* WHAT YOU SHOULD DO
Your answer should be the lines from the one containing "Coffret dégustation de" through the final line below, copied exactly.

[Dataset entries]
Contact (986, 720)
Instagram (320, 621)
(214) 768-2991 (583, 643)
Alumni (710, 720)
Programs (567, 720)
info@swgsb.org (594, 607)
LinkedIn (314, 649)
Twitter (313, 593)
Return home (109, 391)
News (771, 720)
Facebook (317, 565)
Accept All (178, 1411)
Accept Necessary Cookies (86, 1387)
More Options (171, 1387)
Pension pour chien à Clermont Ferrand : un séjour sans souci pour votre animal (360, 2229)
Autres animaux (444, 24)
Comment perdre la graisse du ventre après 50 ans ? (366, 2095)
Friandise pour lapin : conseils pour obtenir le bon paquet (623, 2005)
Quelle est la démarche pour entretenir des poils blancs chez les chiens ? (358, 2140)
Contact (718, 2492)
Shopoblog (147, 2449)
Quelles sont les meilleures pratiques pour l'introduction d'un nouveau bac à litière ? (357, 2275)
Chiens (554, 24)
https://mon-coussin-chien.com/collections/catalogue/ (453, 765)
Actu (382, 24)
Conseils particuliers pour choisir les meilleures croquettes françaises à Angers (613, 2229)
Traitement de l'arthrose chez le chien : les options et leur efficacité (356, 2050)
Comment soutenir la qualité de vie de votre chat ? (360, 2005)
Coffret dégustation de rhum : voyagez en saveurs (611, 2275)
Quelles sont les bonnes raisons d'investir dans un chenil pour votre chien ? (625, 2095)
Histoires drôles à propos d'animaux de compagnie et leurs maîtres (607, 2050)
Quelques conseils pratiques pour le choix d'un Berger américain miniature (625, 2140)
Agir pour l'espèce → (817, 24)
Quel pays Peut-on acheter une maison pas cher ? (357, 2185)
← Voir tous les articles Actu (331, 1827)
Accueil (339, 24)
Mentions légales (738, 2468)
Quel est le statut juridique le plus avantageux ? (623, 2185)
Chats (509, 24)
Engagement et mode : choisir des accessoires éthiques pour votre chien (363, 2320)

* SOLUTION TO THE EXERCISE
Coffret dégustation de rhum : voyagez en saveurs (611, 2275)
Quelles sont les bonnes raisons d'investir dans un chenil pour votre chien ? (625, 2095)
Histoires drôles à propos d'animaux de compagnie et leurs maîtres (607, 2050)
Quelques conseils pratiques pour le choix d'un Berger américain miniature (625, 2140)
Agir pour l'espèce → (817, 24)
Quel pays Peut-on acheter une maison pas cher ? (357, 2185)
← Voir tous les articles Actu (331, 1827)
Accueil (339, 24)
Mentions légales (738, 2468)
Quel est le statut juridique le plus avantageux ? (623, 2185)
Chats (509, 24)
Engagement et mode : choisir des accessoires éthiques pour votre chien (363, 2320)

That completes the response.